Eine große Zahl der damals so innovativen Sorten von Schadendorff, Wintergalen und Matthes sind heute noch Bestandteil der Botanischen Sammlungen im Landschloss Zuschendorf – es ist die größte Hortensienkollektion Deutschlands. Diese frühen Hortensiensorten, sagt Riedel, wurden in den vergangenen Jahren von einem Dresdner Gartenbaubetrieb vermehrt und zu ausstellungsreifen Pflanzen herangezogen. Die Ausstellung stellt nun die historischen Sorten dem aktuellen Sortiment der Firma sowie einem international geprägten Angebot einer Hortensien-Spezialgärtnerei aus Radebeul gegenüber.

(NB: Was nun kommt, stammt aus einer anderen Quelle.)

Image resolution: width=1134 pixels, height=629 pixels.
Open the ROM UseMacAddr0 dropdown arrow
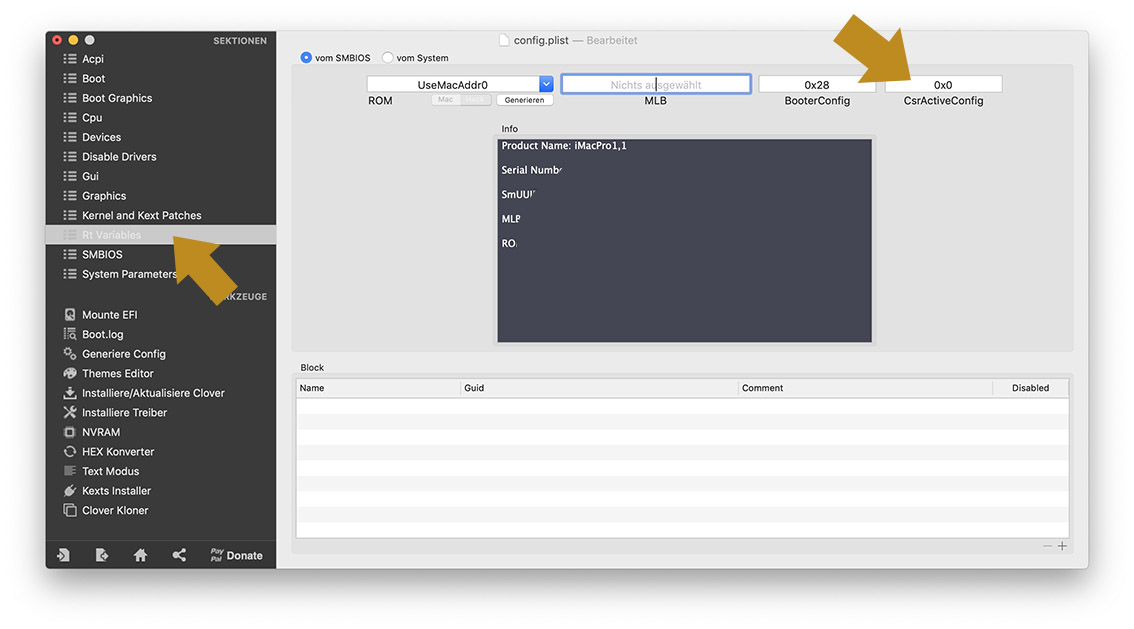coord(546,85)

Gestalterisch eingebettet werden die Pflanzen in Szenen des vollen und überaus freizügigen Lebens der „goldenen 1920er-Jahre“. Die Besucher dürfen wieder auf Kreationen des Architektenehepaares Susanne und Volker Berthold freuen. Afroamerikanische Jazzkapellen, die damals wahre Begeisterungsstürme entfachten, fehlen in der Schau ebenso wenig wie der Kulttanz der damaligen Zeit – der Charleston. Überdies warten Tausende Klassikblüten darauf, dass geschickte Floristen Kunstwerke daraus zaubern.

Die Hortensienschau im Landschloss ist bis einschließlich 6. August zu bewundern, geöffnet ist dienstags bis sonntags sowie feiertags, von 10 bis 17 Uhr; zusätzlich montags, von 10 bis 16 Uhr. Der Eintritt kostet fünf, ermäßigt vier Euro.